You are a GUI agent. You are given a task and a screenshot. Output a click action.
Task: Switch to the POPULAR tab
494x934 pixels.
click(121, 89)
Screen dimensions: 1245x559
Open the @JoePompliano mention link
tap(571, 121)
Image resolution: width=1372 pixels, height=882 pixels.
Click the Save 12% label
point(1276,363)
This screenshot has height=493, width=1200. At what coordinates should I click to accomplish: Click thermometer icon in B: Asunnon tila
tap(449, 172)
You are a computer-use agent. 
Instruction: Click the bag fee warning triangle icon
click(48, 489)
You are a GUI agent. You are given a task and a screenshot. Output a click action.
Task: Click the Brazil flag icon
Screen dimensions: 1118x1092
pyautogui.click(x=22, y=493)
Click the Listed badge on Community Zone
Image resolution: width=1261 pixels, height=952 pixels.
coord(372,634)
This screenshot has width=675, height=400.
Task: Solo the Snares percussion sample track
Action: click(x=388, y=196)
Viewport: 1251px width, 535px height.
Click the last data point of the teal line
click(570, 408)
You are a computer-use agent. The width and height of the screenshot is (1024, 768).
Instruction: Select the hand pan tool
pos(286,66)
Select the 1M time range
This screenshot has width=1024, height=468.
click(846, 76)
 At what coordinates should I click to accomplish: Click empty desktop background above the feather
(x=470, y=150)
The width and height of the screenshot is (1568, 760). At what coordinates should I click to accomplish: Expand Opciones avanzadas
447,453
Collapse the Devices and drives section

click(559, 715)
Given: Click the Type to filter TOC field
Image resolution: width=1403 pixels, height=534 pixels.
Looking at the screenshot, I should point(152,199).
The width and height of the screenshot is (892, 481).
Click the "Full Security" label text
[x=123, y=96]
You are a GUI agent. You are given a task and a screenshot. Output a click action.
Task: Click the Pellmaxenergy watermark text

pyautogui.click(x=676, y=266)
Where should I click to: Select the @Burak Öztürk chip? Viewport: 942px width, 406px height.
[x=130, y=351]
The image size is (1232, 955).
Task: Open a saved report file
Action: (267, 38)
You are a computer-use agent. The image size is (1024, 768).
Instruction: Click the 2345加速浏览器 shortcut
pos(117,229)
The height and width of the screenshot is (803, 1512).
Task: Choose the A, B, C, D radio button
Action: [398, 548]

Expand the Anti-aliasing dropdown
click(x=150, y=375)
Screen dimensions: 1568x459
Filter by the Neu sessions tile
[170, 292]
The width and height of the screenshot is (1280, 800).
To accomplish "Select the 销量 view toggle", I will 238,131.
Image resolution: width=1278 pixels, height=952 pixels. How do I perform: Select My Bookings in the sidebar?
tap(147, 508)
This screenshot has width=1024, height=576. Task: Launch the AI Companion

## WORK TO COMPLETE
Rewrite the material from its first line through the line containing "pyautogui.click(x=22, y=493)", inclusive, changing "Brazil" to "Mexico" and leaving everything else as it is. Return only those lines.

## RESPONSE
You are a GUI agent. You are given a task and a screenshot. Output a click action.
Task: Switch to the POPULAR tab
494x934 pixels.
click(121, 89)
Screen dimensions: 1245x559
Open the @JoePompliano mention link
tap(571, 121)
Image resolution: width=1372 pixels, height=882 pixels.
Click the Save 12% label
point(1276,363)
This screenshot has height=493, width=1200. At what coordinates should I click to accomplish: Click thermometer icon in B: Asunnon tila
tap(449, 172)
You are a computer-use agent. 
Instruction: Click the bag fee warning triangle icon
click(48, 489)
You are a GUI agent. You are given a task and a screenshot. Output a click action.
Task: Click the Mexico flag icon
Screen dimensions: 1118x1092
pyautogui.click(x=22, y=493)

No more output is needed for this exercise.